The Mariners’ last playoff appearance was in 2001, which means they have registered 19 straight postseason misses to outpace even the Kings. That is the longest active streak in all the major team sports.

That 2001 season was historic. Jamie Moyer led a rotation of four 15-game winners, Bret Boone slugged 37 home runs, and the Mariners won 116 games – the only time they’ve ever won more than 93. Alas, the year ended with a loss to the New York Yankees in the American League Championship Series.

NFL: The New York Jets are on the clock

Playing in a division with the New England Patriots has meant that the best the New York Jets have usually been able to hope for this century has been to qualify for the NFL playoffs via the wild-card route. That’s not going to happen for a team finishing fourth in the AFC East, which has been the case for the Jets five of the past seven seasons.
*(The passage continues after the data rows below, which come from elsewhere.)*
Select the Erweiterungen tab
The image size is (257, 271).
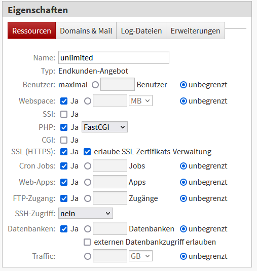195,30
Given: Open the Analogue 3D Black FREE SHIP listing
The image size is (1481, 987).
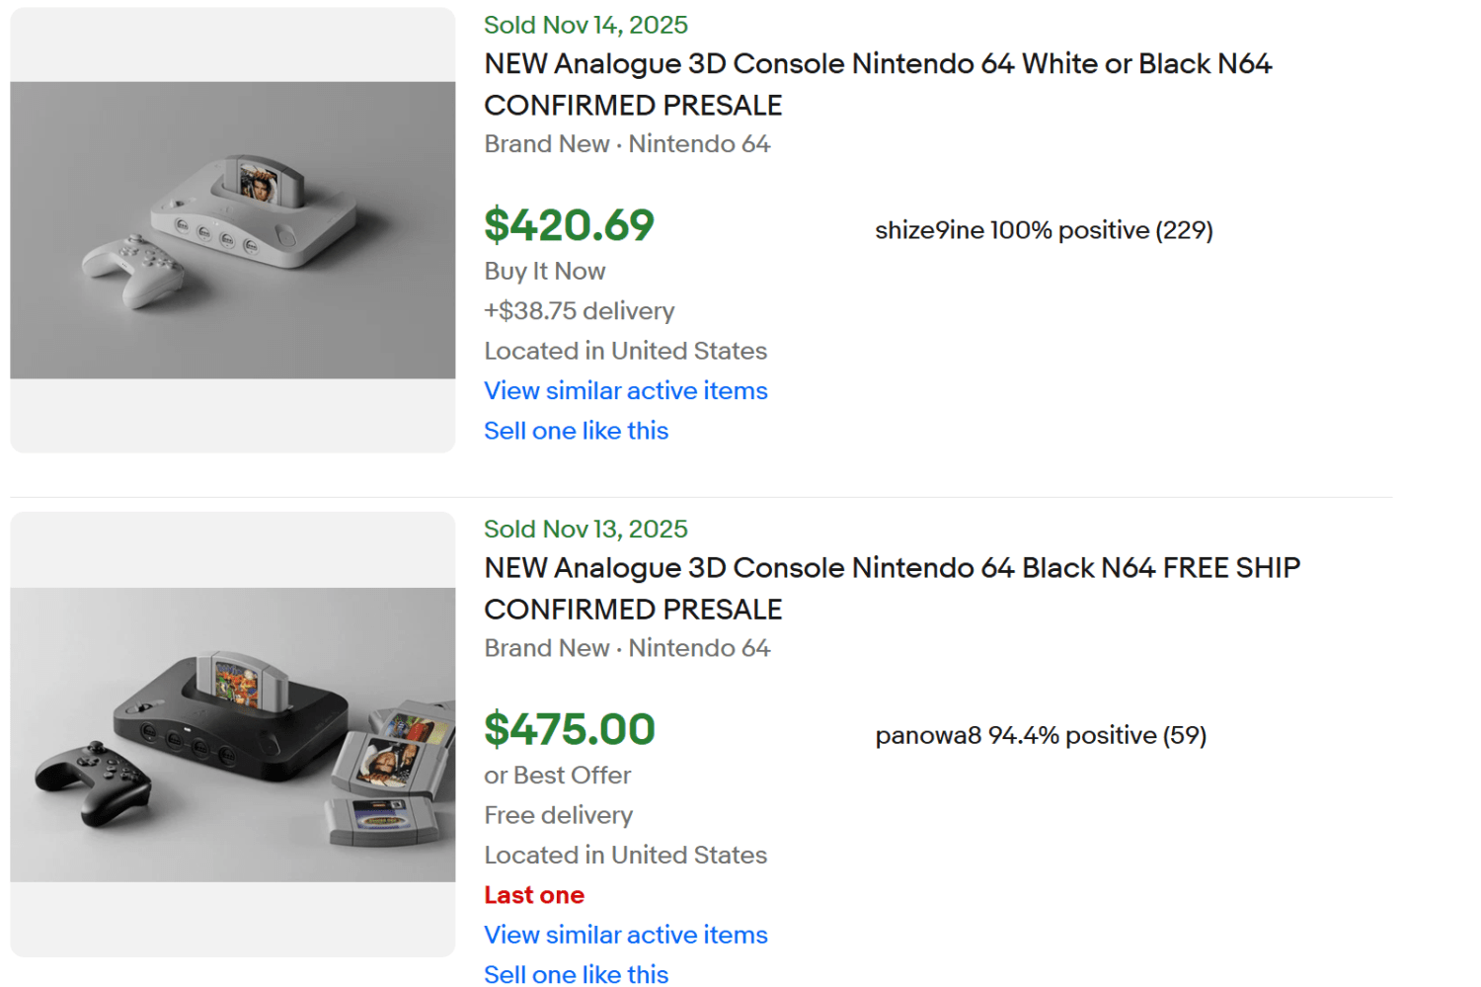Looking at the screenshot, I should tap(891, 588).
The Jets have missed the playoffs 10 straight seasons, the NFL’s longest active streak, under three head coaches. They’ll go into the 2021 season with a new coach (Robert Saleh) and a new quarterback (Zach Wilson) in a stacked division: The Buffalo Bills are the defending champions, the Miami Dolphins are racing through an impressive rebuild, and the Patriots are in no mood for their first back-to-back losing seasons since 1992-93.

By the way, the Jets’ decade-long absence matches the longest active futility streak by an NHL team. The Buffalo Sabres recently clinched their 10th straight miss and show the potential to out-do the Kings and Mariners down the road.